O problema do PT foi não ter sido suficientemente de esquerda. [Se lhe for dado nova chance, não irá cometer o mesmo erro.] É como se nos dissesse: “Está vendo? Vocês ainda não nos deram o poder ilimitado. Por isso as coisas deram errado."





[1] Flávio Gordon, doutor em antropologia social, escritor, tradutor e autor do blog "O Brasil e o Universo: crônicas sobre a surrealidade política e cultural brasileira" (http://obrasileouniverso.blogspot.com.br). O que usei neste post foi tirado de “A Corrupção da Inteligência’ cujo extrato você pode ver aqui.

[2] Olavo de Carvalho, professor, filósofo, autor de “O Imbecil Coletivo”, “O Jardim das Aflições”, “O Mínimo Que Você Precisa Saber Para Nâo Ser Um Idiota”, entre outros. O que usei neste post foi tirado de “A Nova Era e a Revolução Cultural” cujo extrato você pode ver aqui.

[3] Citado por Flávio Gordon, Orlando Figes é um historiador inglês, professor de História na Universidade de Londres. É um dos maiores especialistas atuais em história da Rússia desde o século XVIII. Fonte: Wikipédia

[4] Roger Scruton, escritor inglês, filósofo conservador, autor de “Tolos, Fraudes e Militantes” de onde tirei o que fiz uso neste artigo cujo extrato você pode ver aqui.

[5] Um exemplo prático vem da “arrogância suprema” de Jean Wyllis, ex-BBB e deputado quando disse que “os livros, o conhecimento, me livraram dos destinos imperfeitos e me colocaram numa posição de transformar o mundo para melhor”.

[6] A-Deus: Uso “a” tanto no sentido grego de negação, um não-Deus, um Deus que não é Deus, mas o é para os cooptados e convertidos, quanto no sentido de “agnóstico”, um “deus” que não acredita em sua natureza transcendental.

[7] Lembro que a psicopatia é total falta de empatia com seu semelhante. Um psicopata de “raiz” tem para com os demais, todos os demais, seres humanos total desprezo, só lhe interessando o que eles podem servir a seus próprios interesses, desejos e objetivos.
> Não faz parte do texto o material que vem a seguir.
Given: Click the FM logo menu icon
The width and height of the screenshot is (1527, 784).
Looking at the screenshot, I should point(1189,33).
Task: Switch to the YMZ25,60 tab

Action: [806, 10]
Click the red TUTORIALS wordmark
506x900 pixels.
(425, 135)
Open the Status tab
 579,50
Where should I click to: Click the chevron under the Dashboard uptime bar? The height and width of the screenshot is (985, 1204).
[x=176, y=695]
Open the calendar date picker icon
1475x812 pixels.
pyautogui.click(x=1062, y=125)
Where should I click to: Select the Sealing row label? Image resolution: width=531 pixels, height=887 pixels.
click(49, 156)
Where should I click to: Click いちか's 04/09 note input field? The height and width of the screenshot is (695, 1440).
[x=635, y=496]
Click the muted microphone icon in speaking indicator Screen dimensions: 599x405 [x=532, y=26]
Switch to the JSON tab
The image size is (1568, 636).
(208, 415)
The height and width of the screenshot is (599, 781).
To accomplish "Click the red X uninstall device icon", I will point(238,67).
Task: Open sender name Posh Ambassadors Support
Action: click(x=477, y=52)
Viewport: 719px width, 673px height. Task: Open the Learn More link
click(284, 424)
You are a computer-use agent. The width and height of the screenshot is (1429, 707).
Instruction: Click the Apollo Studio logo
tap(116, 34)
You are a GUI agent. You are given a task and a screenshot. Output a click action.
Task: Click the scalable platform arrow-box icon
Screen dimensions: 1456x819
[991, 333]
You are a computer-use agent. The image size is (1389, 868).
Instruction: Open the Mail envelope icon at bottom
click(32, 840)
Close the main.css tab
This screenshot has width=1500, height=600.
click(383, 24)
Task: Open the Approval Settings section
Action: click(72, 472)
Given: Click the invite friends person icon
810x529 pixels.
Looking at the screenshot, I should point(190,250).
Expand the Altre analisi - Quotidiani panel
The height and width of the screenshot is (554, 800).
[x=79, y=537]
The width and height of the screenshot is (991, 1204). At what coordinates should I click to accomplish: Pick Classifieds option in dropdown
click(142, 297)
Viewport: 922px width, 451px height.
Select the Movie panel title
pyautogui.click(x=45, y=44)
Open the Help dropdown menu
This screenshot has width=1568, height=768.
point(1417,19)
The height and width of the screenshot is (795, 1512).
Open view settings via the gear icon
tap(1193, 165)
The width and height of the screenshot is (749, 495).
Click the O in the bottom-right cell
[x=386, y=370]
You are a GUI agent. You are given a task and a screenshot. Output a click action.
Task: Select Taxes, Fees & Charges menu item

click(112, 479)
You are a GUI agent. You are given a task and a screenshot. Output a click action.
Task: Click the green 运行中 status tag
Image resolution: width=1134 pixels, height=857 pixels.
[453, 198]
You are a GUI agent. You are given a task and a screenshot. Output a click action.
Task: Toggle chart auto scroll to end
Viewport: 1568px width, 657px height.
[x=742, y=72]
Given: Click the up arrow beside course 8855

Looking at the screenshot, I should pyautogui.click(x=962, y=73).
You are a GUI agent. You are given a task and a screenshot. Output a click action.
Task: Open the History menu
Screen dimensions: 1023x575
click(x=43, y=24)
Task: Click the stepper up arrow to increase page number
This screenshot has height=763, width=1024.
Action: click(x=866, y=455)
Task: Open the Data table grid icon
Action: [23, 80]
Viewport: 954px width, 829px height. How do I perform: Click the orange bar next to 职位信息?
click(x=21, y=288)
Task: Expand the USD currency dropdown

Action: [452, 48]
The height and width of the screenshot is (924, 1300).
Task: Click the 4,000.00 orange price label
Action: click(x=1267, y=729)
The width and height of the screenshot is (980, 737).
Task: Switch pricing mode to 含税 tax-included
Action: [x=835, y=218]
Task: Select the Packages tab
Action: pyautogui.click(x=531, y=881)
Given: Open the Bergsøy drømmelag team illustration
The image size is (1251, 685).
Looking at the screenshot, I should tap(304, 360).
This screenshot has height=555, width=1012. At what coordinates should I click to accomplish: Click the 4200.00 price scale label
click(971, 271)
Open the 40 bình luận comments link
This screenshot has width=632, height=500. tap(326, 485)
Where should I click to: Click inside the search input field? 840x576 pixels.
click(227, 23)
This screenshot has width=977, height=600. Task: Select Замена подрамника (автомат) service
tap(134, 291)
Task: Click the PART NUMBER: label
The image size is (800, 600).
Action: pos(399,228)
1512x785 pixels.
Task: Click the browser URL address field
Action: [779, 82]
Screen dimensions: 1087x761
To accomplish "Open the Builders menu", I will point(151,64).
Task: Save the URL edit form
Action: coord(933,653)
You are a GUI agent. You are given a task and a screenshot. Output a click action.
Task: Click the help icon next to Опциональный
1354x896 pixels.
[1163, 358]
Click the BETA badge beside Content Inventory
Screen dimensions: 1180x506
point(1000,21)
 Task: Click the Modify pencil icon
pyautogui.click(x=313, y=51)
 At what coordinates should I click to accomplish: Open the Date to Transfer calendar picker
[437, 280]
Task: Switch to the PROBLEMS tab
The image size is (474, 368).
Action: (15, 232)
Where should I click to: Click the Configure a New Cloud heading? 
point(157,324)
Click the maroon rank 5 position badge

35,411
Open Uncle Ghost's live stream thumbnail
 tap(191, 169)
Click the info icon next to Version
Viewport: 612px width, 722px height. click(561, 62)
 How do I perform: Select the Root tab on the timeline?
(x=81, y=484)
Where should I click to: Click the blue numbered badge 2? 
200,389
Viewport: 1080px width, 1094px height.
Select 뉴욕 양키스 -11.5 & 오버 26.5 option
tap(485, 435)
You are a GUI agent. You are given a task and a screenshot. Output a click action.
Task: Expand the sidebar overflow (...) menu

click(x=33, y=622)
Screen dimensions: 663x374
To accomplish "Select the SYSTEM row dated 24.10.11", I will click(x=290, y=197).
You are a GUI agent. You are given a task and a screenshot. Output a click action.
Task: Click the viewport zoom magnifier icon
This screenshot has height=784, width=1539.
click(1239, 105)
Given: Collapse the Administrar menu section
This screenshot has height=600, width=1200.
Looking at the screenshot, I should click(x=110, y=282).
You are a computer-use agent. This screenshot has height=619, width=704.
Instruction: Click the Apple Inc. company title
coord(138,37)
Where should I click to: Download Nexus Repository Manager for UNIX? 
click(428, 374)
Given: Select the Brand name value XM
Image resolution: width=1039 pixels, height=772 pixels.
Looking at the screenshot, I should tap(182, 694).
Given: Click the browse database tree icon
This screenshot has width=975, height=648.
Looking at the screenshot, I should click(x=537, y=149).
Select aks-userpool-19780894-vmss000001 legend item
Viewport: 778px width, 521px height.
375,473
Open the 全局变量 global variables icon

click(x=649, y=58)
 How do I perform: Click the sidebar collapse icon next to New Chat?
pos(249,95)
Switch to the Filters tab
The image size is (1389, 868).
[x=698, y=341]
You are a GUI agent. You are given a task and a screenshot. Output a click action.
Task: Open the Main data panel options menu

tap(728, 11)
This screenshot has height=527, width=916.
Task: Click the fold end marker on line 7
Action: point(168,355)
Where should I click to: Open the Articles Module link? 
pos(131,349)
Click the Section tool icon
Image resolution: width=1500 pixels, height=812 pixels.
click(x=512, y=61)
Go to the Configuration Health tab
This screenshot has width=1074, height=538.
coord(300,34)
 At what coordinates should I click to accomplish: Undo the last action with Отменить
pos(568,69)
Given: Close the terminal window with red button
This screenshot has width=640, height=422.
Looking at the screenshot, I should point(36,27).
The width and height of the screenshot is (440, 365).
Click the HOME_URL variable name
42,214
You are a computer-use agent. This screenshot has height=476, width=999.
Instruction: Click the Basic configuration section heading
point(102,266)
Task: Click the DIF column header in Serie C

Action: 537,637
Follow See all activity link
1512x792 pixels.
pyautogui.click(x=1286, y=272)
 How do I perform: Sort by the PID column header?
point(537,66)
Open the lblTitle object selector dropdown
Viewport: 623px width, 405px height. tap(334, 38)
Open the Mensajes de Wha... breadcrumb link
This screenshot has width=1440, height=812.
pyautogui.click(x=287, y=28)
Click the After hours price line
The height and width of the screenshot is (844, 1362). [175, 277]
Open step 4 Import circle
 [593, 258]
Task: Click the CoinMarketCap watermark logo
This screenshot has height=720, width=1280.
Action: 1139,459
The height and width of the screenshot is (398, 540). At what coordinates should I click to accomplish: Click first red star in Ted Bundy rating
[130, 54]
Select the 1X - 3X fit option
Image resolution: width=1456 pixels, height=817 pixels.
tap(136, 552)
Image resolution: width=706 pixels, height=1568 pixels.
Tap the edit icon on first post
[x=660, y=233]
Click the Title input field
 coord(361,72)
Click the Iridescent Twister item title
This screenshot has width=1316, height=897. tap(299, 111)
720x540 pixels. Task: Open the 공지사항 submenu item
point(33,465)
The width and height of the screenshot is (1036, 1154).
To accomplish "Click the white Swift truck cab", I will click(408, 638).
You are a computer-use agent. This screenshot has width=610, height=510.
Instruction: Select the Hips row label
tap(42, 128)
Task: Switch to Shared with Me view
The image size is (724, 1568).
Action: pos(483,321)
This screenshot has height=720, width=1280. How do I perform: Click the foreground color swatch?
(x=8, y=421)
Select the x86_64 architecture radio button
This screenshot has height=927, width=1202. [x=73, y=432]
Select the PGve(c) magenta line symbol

[8] Em Olavo de Carvalho encontramos o alerta para este “prematuramente”: “Depois que se toma o poder (...) de certo modo, a Revolução Cultural perde força a partir do momento em que o Partido domina o Estado.

[9] A expressão latina quer fazer uma ressalva, ou seja, é igual mas depois de feitos um ou outro ajuste.

[10] Pensador marxista brasileiro (!!!), citado por Flávio Gordon.